Geologists divide the history of the Earth into time periods based upon the nature of the rocks formed during that period. The Holocene epoch began about 11,700 years ago after the last Ice Age. Seventeen years ago, the Nobel Prize winning Dutch scientist Paul Crutzen claimed that human beings have changed the Earth's environment so drastically that we now live in a very different geological period. He called this new period the Anthropocene, which means resulting from human action. Crutzen argued that industrialization, intensive agriculture, population growth and the destruction of biodiversity were the main forces transforming the Earth's ecology.

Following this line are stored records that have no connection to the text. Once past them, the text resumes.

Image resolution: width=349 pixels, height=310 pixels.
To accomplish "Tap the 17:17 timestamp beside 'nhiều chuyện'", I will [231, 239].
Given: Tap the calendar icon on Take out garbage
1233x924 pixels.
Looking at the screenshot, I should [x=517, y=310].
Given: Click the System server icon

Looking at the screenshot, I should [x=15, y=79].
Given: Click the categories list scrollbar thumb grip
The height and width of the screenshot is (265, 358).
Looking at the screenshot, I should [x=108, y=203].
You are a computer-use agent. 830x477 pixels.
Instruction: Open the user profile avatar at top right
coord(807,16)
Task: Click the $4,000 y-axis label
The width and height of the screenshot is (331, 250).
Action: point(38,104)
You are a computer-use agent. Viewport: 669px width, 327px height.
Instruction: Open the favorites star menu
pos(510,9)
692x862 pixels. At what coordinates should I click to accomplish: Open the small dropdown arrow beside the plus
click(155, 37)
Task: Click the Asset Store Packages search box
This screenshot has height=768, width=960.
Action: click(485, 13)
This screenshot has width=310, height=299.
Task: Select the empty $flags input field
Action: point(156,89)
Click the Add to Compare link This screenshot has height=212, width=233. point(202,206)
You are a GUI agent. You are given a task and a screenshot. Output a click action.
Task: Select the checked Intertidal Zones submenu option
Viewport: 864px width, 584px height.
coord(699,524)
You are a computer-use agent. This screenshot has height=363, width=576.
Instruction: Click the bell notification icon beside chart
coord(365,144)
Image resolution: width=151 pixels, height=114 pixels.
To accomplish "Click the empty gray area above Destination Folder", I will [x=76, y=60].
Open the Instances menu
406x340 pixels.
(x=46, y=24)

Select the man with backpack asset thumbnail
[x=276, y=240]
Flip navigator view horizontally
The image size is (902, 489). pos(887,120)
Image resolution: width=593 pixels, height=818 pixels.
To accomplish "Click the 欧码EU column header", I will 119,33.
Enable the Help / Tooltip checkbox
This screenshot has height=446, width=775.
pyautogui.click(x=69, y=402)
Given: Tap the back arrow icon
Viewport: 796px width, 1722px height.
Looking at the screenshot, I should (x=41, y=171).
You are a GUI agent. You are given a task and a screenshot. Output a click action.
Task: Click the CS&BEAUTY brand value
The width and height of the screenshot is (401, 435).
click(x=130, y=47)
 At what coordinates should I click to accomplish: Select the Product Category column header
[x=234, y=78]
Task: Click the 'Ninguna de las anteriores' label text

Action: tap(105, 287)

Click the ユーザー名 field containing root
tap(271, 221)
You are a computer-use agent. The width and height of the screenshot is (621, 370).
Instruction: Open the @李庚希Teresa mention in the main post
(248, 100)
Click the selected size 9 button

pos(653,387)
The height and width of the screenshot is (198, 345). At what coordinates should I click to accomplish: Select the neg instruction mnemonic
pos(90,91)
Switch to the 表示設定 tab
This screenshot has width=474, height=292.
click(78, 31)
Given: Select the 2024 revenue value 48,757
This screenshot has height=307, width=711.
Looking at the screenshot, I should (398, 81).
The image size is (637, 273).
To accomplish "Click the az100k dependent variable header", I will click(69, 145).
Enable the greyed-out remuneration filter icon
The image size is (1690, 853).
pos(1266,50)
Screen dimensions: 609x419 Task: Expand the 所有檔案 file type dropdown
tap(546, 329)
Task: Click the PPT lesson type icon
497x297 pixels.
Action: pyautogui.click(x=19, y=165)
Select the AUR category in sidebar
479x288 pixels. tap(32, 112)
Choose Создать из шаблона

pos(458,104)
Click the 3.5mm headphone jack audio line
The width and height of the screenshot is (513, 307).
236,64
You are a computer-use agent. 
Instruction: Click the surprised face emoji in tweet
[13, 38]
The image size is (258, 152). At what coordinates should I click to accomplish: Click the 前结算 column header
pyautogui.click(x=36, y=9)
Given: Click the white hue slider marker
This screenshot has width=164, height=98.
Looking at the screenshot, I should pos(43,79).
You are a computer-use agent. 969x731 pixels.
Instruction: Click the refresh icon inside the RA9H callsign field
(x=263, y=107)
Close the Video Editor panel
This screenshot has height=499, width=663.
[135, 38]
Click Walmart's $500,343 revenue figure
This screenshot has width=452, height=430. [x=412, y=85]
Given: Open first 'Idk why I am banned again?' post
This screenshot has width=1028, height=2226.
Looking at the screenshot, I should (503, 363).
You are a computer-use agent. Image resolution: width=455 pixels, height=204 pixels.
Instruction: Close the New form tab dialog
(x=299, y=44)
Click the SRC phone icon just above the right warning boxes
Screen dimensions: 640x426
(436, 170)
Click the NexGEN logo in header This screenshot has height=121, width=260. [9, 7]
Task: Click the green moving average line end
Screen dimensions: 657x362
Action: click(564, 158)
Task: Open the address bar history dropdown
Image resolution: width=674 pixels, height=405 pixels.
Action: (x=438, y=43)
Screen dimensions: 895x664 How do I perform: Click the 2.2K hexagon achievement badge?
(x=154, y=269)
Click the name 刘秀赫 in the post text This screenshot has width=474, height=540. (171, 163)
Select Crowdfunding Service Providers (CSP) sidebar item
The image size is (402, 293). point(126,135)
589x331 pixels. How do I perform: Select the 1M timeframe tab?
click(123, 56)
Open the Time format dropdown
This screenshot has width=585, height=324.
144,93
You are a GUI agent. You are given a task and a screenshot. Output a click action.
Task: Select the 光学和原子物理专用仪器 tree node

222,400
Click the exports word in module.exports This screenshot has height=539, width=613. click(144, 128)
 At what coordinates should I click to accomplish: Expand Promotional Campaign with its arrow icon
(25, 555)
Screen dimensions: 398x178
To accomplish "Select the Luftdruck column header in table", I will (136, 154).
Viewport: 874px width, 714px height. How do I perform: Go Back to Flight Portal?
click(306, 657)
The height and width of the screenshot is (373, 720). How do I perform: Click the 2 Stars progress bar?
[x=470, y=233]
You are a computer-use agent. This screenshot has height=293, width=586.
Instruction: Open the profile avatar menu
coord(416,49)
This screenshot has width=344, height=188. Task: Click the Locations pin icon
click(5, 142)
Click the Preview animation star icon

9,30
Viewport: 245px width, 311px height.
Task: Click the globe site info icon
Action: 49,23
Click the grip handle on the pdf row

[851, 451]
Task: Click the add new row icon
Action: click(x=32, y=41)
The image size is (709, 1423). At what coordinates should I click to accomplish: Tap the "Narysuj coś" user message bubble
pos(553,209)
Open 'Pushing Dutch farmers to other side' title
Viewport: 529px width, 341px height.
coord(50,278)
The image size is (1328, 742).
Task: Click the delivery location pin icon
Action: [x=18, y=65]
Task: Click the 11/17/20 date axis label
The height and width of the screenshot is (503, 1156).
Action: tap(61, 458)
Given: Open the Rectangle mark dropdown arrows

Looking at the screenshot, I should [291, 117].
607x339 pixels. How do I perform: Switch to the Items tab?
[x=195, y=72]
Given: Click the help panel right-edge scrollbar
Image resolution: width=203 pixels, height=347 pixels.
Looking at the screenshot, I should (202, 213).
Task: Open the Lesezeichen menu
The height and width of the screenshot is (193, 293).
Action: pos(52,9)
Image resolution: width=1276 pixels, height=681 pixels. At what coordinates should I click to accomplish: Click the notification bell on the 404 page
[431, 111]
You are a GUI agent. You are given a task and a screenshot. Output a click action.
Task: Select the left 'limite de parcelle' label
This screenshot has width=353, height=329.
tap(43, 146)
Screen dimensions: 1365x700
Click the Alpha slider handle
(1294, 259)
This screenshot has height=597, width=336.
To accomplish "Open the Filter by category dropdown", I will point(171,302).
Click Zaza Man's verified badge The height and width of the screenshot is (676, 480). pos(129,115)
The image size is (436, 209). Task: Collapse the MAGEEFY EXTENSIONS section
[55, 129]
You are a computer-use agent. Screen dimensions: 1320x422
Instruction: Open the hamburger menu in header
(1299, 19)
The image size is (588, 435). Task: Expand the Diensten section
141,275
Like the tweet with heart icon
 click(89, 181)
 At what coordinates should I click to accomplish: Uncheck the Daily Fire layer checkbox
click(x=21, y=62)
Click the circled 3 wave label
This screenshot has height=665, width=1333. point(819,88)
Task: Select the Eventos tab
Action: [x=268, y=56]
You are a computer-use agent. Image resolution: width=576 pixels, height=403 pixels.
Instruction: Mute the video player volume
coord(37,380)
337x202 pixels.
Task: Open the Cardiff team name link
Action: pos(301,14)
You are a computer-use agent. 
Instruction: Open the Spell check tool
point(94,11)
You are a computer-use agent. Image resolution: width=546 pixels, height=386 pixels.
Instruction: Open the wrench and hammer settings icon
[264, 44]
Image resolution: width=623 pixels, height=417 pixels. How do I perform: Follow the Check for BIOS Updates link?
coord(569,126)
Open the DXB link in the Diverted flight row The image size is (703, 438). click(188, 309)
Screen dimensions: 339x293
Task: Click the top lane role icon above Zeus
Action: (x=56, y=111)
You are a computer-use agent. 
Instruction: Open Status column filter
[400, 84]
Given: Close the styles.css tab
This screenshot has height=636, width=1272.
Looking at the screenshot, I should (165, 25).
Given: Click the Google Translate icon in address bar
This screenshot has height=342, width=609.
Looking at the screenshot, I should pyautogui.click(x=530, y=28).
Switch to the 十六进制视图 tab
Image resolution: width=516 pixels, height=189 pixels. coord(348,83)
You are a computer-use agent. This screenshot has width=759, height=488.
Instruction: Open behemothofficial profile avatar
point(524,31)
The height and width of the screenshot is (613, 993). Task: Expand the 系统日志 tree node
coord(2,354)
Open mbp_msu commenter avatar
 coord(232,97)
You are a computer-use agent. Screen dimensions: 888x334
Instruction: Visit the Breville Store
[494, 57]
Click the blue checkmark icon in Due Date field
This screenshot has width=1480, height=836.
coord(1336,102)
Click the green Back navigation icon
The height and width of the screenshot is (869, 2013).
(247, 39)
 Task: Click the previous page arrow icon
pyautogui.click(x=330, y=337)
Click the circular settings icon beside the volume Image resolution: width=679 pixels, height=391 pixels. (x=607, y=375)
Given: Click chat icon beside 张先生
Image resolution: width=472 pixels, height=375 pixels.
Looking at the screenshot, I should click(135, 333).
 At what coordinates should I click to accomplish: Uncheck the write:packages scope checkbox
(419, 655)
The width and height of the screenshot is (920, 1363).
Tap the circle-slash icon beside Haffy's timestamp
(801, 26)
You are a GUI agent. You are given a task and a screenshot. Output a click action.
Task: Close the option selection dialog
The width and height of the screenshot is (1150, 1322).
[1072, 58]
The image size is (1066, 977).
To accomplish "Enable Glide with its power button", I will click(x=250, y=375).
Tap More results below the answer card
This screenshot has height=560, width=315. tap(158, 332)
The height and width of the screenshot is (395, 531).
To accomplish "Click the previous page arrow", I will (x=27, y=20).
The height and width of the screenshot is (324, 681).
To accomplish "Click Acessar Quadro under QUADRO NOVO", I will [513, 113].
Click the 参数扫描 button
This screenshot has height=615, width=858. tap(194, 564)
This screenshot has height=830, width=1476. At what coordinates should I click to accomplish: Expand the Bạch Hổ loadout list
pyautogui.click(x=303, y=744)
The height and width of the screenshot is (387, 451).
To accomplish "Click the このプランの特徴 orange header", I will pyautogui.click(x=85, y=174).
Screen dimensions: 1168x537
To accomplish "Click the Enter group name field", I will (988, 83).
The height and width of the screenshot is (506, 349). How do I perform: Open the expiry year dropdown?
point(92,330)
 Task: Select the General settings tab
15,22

Most scientists date the Anthropocene from the atomic era, which began in 1945 and has left radioactive traces in sediments around the globe. The post-World War II period also experienced "The Great Acceleration," a huge global expansion of economic production, human population and energy consumption. The magnitude of environmental destruction during and before the Anthropocene is truly shocking.

Greenhouse gases, which trap heat in our atmosphere, have increased dramatically since 1750 (the end of the preindustrial era). Carbon dioxide has increased by 43 percent, nitrous oxide by 63 percent and methane by 150 percent. The U.N. Intergovernmental Panel on Climate Change (IPCC) warns that the maximum tolerable temperature increase over preindustrial levels is 2 degrees Celsius. Without radical social changes, the IPCC predicts average temperature will increase between 3.7 degrees C and 4.5 degrees C by 2100, and between 8 degrees C and 12 degrees C by 2300. This would mean the end of organized human life on Earth.


But global warming is only part of the Anthropocene crisis. About 90 million tons of plastic junk have been dumped into our oceans, not to mention mountains of raw sewage and toxic fertilizer runoff. Ocean acidification is 26 percent above the preindustrial level, causing brutally high mortality of sea life. Biologists estimate that overall species extinction now occurs at about 1,000 times the natural rate. At the current pace, 20 percent of animal species will disappear by 2030. Human beings and their domestic animals now constitute 97 percent of all land vertebrate biomass, leaving only 3 percent of biomass for the remaining 30,000 land-dwelling vertebrate species. In light of these realities, paleontologists often speak about a looming "sixth mass extinction" (the fifth was the mass extinction of dinosaurs 65 million years ago).

Energy use has also leaped ahead during the Anthropocene era. Between 1800 and 2000, human energy consumption increased by a factor of 40. Agricultural land and cities covered about 5 percent of the Earth's land area in 1750. They now occupy almost one-third. It is estimated that 84 percent of the Earth's ice-free land is presently under direct human influence. A few years ago, a team of Swedish scientists specified nine ecological parameters which must not be crossed if the Earth's biosphere is to avoid catastrophic decline. Four of these tipping points are already passed: greenhouse gas emissions, extinction of biodiversity, nitrogen cycle and phosphate cycle.

Former Vice President Al Gore says that "the climate crisis is the greatest challenge humanity has ever faced." Indeed, it is not clear that humanity will survive two more centuries of the Anthropocene epoch. Many rational observers would bet against it. In contrast to Paul Crutzen, some ecologists think the Anthropocene should be re-named the Capitalocene (Bonneuil and Fressoz, The Shock of the Anthropocene (2016)). This seems appropriate because the current environmental crisis is largely caused by a tiny fraction of humanity: owners of capital and their rabid addiction to capital accumulation.